3.8. Human Chorionic Gonadotropin

Though not typically used in the diagnosis of endocrine disorders, complexities in the measurement of the hormone human chorionic gonadotropin (hCG) deserve mention. HCG is used in the diagnosis and monitoring of pregnancy, trophoblastic disease, and various malignancies. It circulates in many forms in the blood. These include the total molecule comprising an α (common to all glycoproteins) and a β chain, covalently linked and having variable glycosylation; free β chains; “nicked” (partially degraded) β chains or “nicked” whole hCG; and “core” β chains (two particular residues of the β-chain bound together by a disulphide bridge). Additionally, different sites of production in the body can lead to differing amounts of glycosylation of the glycopeptide. It can be of placental origin, from trophoblastic disease, or other malignancies, and can originate from the pituitary gland [51,52,53]. Laboratories should be clear about which chain, fragment, or molecule they are measuring and reporting, and the limitations of measuring that particular molecule [53]. Indeed, this is an important source of variation as different manufacturers have created different hCG assays to serve different purposes, e.g., assays specific for the β chain of hCG are very useful for monitoring pregnancy and as part of the antenatal screening for Trisomy 21 in the foetus, but due to this specificity for the β chain, probably do not function as well in the role of tumour markers as those assays that can detect all the fragments and the whole molecule [53]. Clinicians requesting and interpreting these tests should know this information, but it may not always be clear to them. Assay discordance may also arise because the immunoassays react variably to different fragments or isoforms in unintended ways [53,54,55,56] such that two manufacturers who both aimed to measure only one isoform have different levels of cross-reactivity by other fragments or isoforms. This lack of harmonisation among different hCG assays, even of the same isoform or fragment, can be a source of diagnostic and treatment error. A study assessing congruity between seven major hCG assays showed biases ranged from +30.9 to −37.5% when the WHO fourth international standard for hCG was used, and from +36.8 to −36.1% when patient samples were used [57].

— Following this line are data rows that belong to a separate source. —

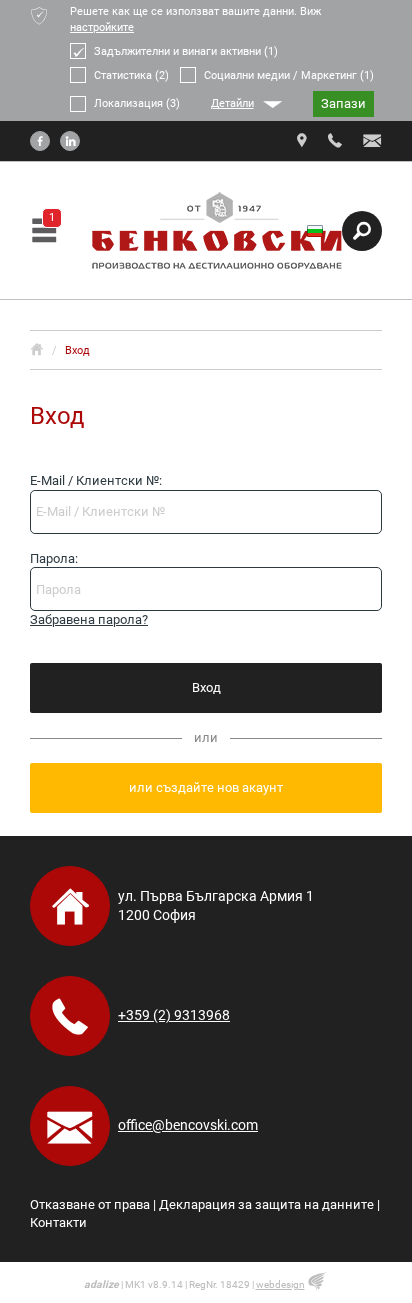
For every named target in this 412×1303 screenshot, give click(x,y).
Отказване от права (90, 1204)
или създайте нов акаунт (206, 787)
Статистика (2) (131, 75)
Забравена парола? (89, 619)
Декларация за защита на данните (266, 1204)
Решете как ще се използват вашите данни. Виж (195, 19)
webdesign (280, 1284)
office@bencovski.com (188, 1125)
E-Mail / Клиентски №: (96, 480)
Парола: (54, 558)
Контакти (58, 1222)
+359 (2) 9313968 (174, 1015)
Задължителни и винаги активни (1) (186, 51)
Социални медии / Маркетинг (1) (289, 75)
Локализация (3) (137, 103)
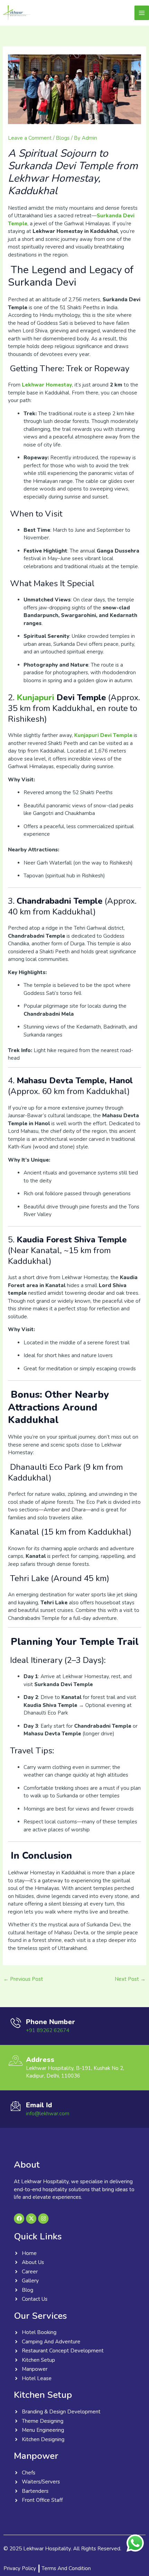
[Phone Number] (15, 2023)
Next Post (130, 1979)
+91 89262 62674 (47, 2030)
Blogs (63, 138)
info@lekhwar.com (47, 2113)
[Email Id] (15, 2106)
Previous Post (23, 1979)
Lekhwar (54, 12)
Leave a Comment (30, 138)
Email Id (39, 2105)
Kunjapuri (35, 697)
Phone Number (50, 2022)
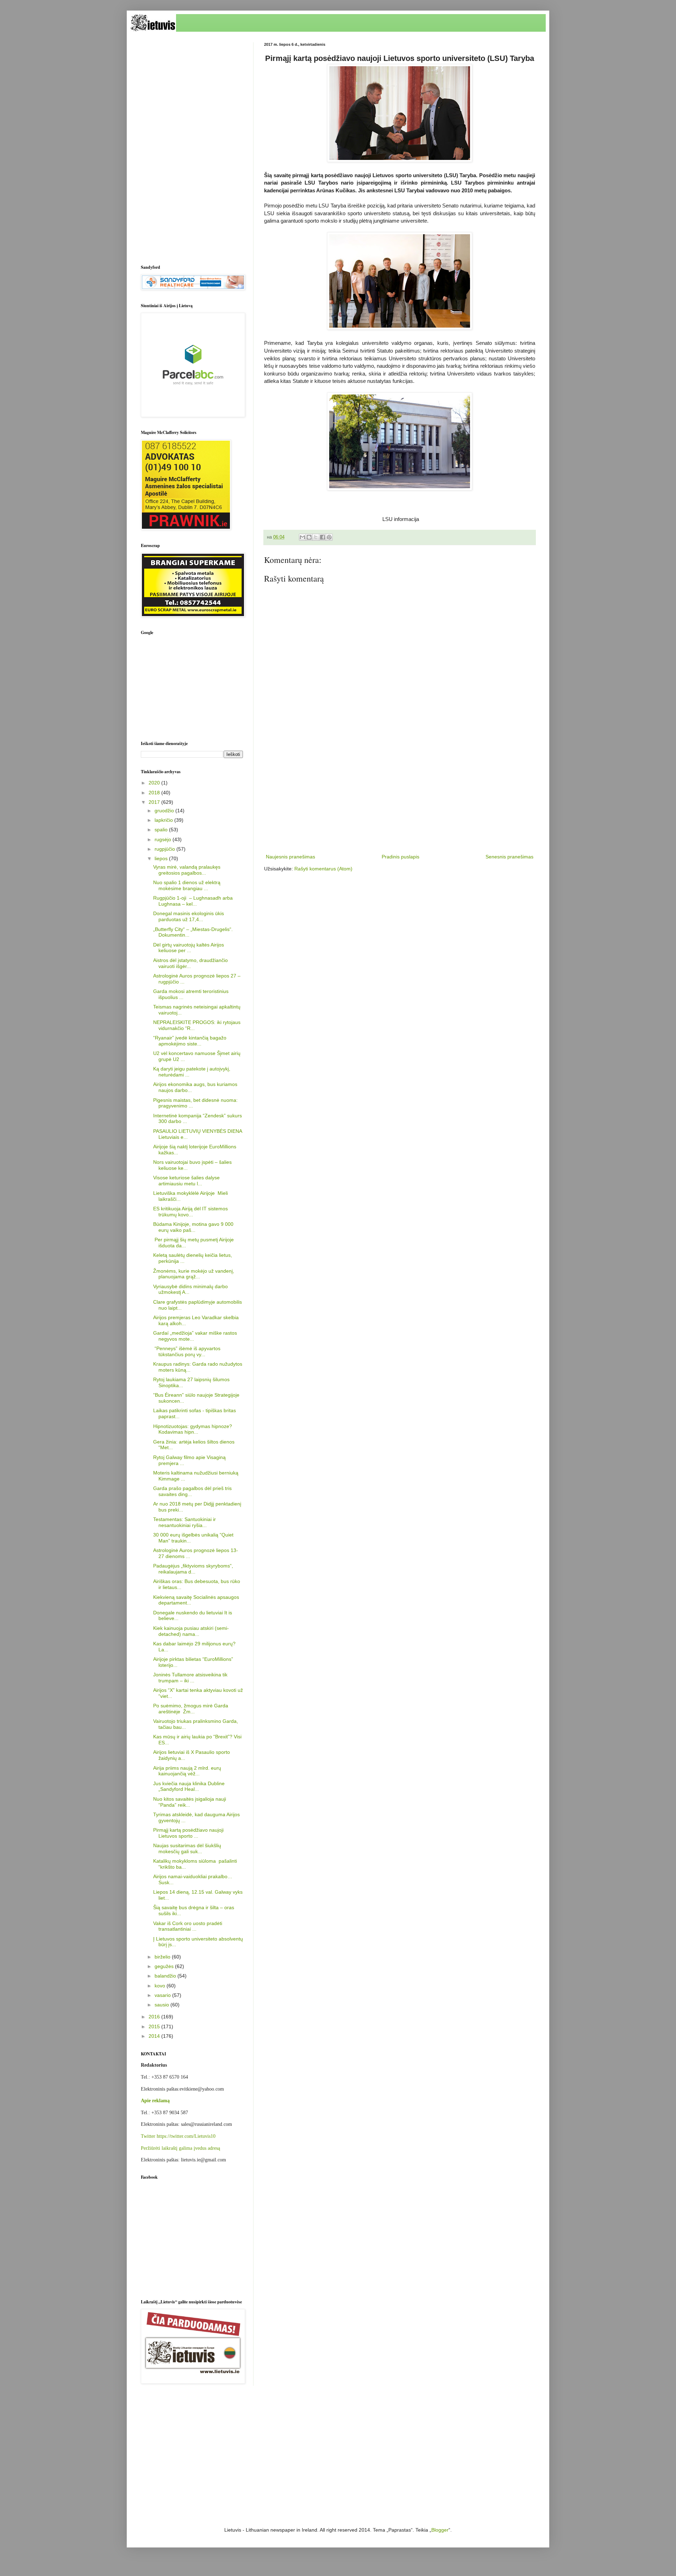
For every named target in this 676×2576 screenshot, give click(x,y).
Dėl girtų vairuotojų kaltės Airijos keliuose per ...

HCG can be slightly elevated in women in the peri- and post-menopausal periods [58,59,60,61], and may also be detected in healthy men [62]. Most literature cites the pituitary as the source of the small amounts of hCG in the menopausal period [58,59,60,61]. However, others have historically hypothesised that lack of assay specificity leads to this slightly raised hCG level through immunoassay binding of glycosylated luteinizing hormone (LH) molecules (which are also raised in the post-menopausal period) instead of to hCG [63], although this is less of a concern with modern assays [53]. HCG levels above the commonly used reference range of ≤5 IU/L for non-pregnant women can be found in up to 10.6% of post-menopausal women who are not pregnant and have no disease or tumour, with some post-menopausal women having levels as high as 10–14 IU/L without pathology [58,61]. This can have significant effects on clinical decision making, as raised hCG levels may prompt concerns of trophoblastic disease, tumours, or pregnancy, and may therefore expose patients to unnecessary investigations and potentially harmful therapies including chemotherapy, as occurred in 6 out of 36 peri/post-menopausal women with raised hCG in one case series [60]. It is a strong argument for the need for age- or menopausal-status-specific reference intervals for hCG in women.

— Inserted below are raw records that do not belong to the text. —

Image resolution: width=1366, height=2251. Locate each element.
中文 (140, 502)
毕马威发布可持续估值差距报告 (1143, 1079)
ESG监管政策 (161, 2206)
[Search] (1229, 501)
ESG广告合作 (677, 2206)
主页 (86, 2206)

While assay inaccuracy encountered in its use for the monitoring of pregnancy is mitigated by serial hCG measurements during the pregnancy using the same assay, single hCG measurements that are slightly elevated in a peri/post-menopausal woman do not provide this option. When monitoring patient response to treatment in the case of malignancy, again the same assay should be used each time.

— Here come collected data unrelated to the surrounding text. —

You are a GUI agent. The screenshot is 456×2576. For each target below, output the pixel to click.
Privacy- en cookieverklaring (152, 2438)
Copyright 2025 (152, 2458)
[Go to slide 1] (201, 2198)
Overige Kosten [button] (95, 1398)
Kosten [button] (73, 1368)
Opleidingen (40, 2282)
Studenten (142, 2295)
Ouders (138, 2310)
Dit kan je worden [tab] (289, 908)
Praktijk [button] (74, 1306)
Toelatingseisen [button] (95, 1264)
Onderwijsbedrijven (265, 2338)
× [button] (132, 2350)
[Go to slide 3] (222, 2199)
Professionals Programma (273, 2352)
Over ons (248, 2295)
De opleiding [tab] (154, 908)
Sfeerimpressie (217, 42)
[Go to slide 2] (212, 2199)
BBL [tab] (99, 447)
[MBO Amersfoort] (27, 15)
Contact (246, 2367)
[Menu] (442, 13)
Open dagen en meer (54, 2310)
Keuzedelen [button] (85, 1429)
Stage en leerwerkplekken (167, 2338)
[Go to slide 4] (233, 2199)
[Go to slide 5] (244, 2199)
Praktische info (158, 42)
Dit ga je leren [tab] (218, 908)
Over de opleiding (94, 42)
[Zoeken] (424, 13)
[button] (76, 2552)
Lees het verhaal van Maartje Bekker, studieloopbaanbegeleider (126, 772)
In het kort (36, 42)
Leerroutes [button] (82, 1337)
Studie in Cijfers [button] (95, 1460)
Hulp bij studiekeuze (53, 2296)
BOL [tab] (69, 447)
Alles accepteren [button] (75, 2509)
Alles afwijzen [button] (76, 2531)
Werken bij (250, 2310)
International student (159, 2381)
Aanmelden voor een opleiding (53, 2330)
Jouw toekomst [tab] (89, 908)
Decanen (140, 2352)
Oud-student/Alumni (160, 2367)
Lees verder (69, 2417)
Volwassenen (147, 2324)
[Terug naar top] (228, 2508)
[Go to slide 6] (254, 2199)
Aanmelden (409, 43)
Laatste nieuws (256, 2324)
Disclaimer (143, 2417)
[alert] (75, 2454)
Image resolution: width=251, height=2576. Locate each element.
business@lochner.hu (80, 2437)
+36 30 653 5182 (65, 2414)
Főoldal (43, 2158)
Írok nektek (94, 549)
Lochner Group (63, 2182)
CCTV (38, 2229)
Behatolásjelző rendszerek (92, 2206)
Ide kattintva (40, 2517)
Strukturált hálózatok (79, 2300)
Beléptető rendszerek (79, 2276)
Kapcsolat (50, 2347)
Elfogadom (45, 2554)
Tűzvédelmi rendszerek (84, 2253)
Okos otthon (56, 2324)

We summarise the above examples of the impact of measurement variation in Table 1 below.

4. How to Assess for Potential Clinical Decision Discordance Resulting from Between-Assay Differences?

Regression analysis and difference plots are routinely used by laboratories worldwide for numerical comparison of results from different methods, in particular when a new assay is introduced, or the method is changed [64]. However, differences in clinical interpretation because of different method-specific reference intervals, when similar results are generated by two methods, are not assessed routinely. When there are differences between results of different methods, it is generally believed that they are compensated for by method-specific reference intervals, typically provided by the manufacturer [65]. However, as evident from the studies summarised earlier, this may not always be the case and significant clinical management discordance may get overlooked in routine method comparison studies. Moreover, assays can change over time, invalidating the initial method comparison studies. Assay drift, which is the technical term for unintentional, usually gradual, changes in the assay measurement performance over time, is a factor that should also be considered. It can be a potential cause for incongruent results across assay platforms but also for samples tested in the same lab using the same method at different times. Laboratories usually have processes in place to detect and reverse it when it does occur, including regular internal quality control (IQC) tests and subscription to external quality assurance (EQA) schemes. Well-recognised rules exist for interpreting the results of IQC tests, such as the Westgard rules [66]. These and other similar rulesets are meant to help the laboratory scientist detect significant changes in the assay performance, while minimising the investigation of random but acceptable assay fluctuations. These rules applied to the analysis of IQC have done wonders for allowing a busy clinical laboratory to keep an eye on performance while still providing a high-throughput service. However, there are questions about whether the traditional Westgard rules are the best for detecting drift [67,68]. There will always be a trade-off between detecting assay drift as early as possible, on one hand, and reducing time wastage caused by investigating more changes in IQC than necessary on the other.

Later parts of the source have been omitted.